Segregation often dismantles common activity spaces and isolates people of different backgrounds, leading to irreconcilable inequalities that disfavour the poor and minorities and intensifies societal fragmentation. Therefore, segregation has become an increasing concern and topic of research with studies typically concentrating on the residential communities of a particular racial or socioeconomic group. This paper enhances the residential view of segregation and examines the topic in the context of urban mobility. Specifically, it expands upon prior research by employing large-sample, seamless telecommunication logs of London, UK to provide a holistic view of mobility across the entire socioeconomic spectrum. A method is developed to transform the data to flows between geographic areas with different socioeconomic statuses.

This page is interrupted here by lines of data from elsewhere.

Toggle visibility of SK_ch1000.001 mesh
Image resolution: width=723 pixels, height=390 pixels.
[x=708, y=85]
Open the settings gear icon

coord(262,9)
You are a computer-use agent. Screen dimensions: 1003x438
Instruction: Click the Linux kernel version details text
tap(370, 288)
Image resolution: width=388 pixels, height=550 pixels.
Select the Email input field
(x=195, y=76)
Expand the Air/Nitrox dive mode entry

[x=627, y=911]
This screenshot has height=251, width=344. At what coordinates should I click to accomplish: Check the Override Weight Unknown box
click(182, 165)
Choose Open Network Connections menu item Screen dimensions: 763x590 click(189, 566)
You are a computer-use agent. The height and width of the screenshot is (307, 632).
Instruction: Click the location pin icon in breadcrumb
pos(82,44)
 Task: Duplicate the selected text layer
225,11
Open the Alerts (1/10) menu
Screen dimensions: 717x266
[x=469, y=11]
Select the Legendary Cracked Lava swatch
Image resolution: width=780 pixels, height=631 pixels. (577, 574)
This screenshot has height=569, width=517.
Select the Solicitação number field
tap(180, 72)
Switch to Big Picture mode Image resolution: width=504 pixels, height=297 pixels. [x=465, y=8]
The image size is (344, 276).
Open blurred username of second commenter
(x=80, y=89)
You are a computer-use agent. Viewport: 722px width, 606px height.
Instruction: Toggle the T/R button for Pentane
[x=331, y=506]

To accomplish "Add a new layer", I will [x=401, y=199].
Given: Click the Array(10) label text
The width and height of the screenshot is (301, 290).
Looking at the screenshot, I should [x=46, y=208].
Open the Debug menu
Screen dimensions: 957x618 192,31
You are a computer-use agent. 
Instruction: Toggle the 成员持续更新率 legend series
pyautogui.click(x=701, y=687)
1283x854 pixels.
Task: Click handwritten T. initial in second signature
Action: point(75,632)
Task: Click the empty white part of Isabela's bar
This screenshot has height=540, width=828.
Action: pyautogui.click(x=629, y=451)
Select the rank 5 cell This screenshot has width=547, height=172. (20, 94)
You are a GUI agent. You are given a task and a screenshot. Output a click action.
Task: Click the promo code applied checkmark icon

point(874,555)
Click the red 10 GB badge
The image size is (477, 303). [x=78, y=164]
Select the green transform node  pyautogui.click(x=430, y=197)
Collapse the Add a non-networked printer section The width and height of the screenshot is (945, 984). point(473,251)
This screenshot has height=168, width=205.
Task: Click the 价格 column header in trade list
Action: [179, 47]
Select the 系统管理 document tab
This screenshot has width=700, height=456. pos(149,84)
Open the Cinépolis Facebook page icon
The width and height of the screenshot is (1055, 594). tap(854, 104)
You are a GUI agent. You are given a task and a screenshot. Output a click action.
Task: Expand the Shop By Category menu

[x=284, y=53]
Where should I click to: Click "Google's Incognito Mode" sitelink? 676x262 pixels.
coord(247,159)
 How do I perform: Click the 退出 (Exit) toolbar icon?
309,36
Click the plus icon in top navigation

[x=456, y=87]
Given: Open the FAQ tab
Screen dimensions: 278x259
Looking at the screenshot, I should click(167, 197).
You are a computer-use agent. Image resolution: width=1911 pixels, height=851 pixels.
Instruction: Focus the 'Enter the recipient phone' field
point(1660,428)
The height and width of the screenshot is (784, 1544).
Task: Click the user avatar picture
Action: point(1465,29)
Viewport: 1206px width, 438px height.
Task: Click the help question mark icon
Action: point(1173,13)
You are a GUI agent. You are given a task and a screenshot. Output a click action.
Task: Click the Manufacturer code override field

Spatial interaction models are then calibrated to examine the impact of both geographical distance and socioeconomic distance on the deterrence of flows and the analysis is extended to analyze the interaction of the two factors. Overall, socioeconomic distance is found to have a subtle effect compared to geographical distance. However, different effects are observed depending on the socioeconomic distance between flows and the deterrence of mobility tends to be the greatest when both physical and socioeconomic distance are high, suggesting that both factors may play a role creating and maintaining segregation.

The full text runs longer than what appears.